When he was done, he turned his head away from Cohen and fell silent. As if he had been turned off. Cohen stood still and waited. Didn’t know why but he waited to see if the older man had anything else to say. And when Aggie didn’t speak again, Cohen walked back and sat down. The peaceful night had become something different.

Through the rain and wind, Aggie called out to him. “Maybe you wanna die. Then you’ll get to love your ghosts again.”

A half-empty beer sat near Cohen’s foot and he picked it up and took it all in one swig, got up, and walked over to the trailer that held the guns. Leaned against the wall was the rifle with the infrared scope, the one Aggie had used to shoot him. He picked it up, found the shells and loaded it, and then he walked out of the trailer and away from the compound. He walked until he was only a silhouette.

He looked into the sky. Clouds raced and Cohen knew how quickly it could all come on.

He lowered the rifle and through the scope he found Aggie. Arms wide. Head down. The same pose of death as the crucified man Aggie had used for so many years to feed his wild and insatiable appetite.

Cohen lowered the rifle. Off in the night something howled, long and draining, as though it might have been a final one.

He raised the rifle and looked again through the scope and this time someone was with Aggie, kneeling and swiping at his arms and wrists and it could only be Ava, cutting at the ropes with a knife. “Son of a bitch,” Cohen said and he steadied himself. One arm came free and she moved to the other side and Cohen didn’t have time to think about it anymore. He fired and Ava reared and arched her back and then she fell across Aggie’s legs. Aggie reached and took the knife from her limp hand, but he didn’t go for the rope wrapping his other arm and hand. He simply held the knife, and he looked out toward Cohen, and it was difficult to tell, but Cohen thought he was smiling.

Cohen fired again and Aggie leaped as if receiving a severe shock. Cohen shot him once more, and seconds later, Aggie was still.

The others were out of the trailers and milling around when Cohen came walking in from the dark. With disgust he tossed the rifle on the ground. It didn’t take them long to figure out what had happened. The rain fell against their faces and they shielded their eyes and stared at Cohen.

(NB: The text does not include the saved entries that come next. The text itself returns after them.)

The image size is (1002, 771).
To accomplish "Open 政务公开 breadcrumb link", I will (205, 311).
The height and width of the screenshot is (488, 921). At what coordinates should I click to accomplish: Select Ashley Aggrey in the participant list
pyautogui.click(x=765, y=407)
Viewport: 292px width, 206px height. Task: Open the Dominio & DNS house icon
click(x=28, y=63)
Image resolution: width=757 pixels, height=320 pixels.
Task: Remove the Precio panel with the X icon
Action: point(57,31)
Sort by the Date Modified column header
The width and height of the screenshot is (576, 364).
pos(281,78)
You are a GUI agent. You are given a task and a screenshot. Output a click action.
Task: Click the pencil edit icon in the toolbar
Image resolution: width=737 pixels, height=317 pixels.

Then Nadine told them to come on, let’s go see.

“You stay here,” Evan told Brisco.

“Why?”

“Just go sit over there a minute.”

Evan, Nadine, and Kris went out toward Aggie. Mariposa picked up the rifle and she walked over to Cohen’s trailer and set it inside.

“I’m getting wet,” Brisco said and he ran back inside the trailer.

Mariposa moved over to Cohen. His head hung down.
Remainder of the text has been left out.